# Depopt Signage



## R.W. Marty (Jan 2, 2008)

Hi All,

Just finishing up my combination depot and freight house and started thinking about signs that would have been 
displayed on a vintage 1939 building like this.
Obviously the town name with elevation in feet.  I was also thinking telephone, western union, railway express.
What about thinks like; waiting room, no loitering etc. 
Anyone have any info on web sites that might help?
Thanks for your time.
Rick


----------



## SlateCreek (Jan 2, 2008)

http://us.st11.yimg.com/us.st.yimg.com/I/singularselections_1988_27720987 

I suppose spittoons were not in short supply .... 

Matthew(OV)


----------



## Del Tapparo (Jan 4, 2008)

Posted By SlateCreek on 03/08/2008 8:08 PM
http://us.st11.yimg.com/us.st.yimg.com/I/singularselections_1988_27720987 

I suppose spittoons were not in short supply .... 


Wow! That's a stiff penalty for those days!


----------



## Semper Vaporo (Jan 2, 2008)

Posted By Del Tapparo on 03/08/2008 8:35 PM
Posted By SlateCreek on 03/08/2008 8:08 PM
http://us.st11.yimg.com/us.st.yimg.com/I/singularselections_1988_27720987 

I suppose spittoons were not in short supply .... 


Wow! That's a stiff penalty for those days!

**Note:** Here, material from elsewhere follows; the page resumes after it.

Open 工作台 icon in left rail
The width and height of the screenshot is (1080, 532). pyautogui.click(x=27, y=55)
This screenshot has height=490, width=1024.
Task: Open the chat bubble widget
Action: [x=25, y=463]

They had just figured out how Tuberculousis was spread.


----------



## Del Tapparo (Jan 4, 2008)

Then maybe we should start handing out fines to baseball players and teenagers. Seems to be a real spitting epodemic these days. It grosses me out. /DesktopModules/NTForums/themes/mls/emoticons/sick.gif


----------



## Semper Vaporo (Jan 2, 2008)

Posted By Del Tapparo on 03/08/2008 8:58 PM
Then maybe we should start handing out fines to baseball players and teenagers. Seems to be a real spitting epodemic these days. It grosses me out. /DesktopModules/NTForums/themes/mls/emoticons/sick.gif


Laws and ordinances are still on the books, but because the Sanitariums are few and far between nobody "remembers": anymore.  I remember being told to walk on the other side of the street from the Sanitarium "just in case".


----------



## Richard Weatherby (Jan 3, 2008)

My office overlooks a major baseball park. I have said for years, "where else can you see 25 millionaires sitting in a row spitting on the floor." 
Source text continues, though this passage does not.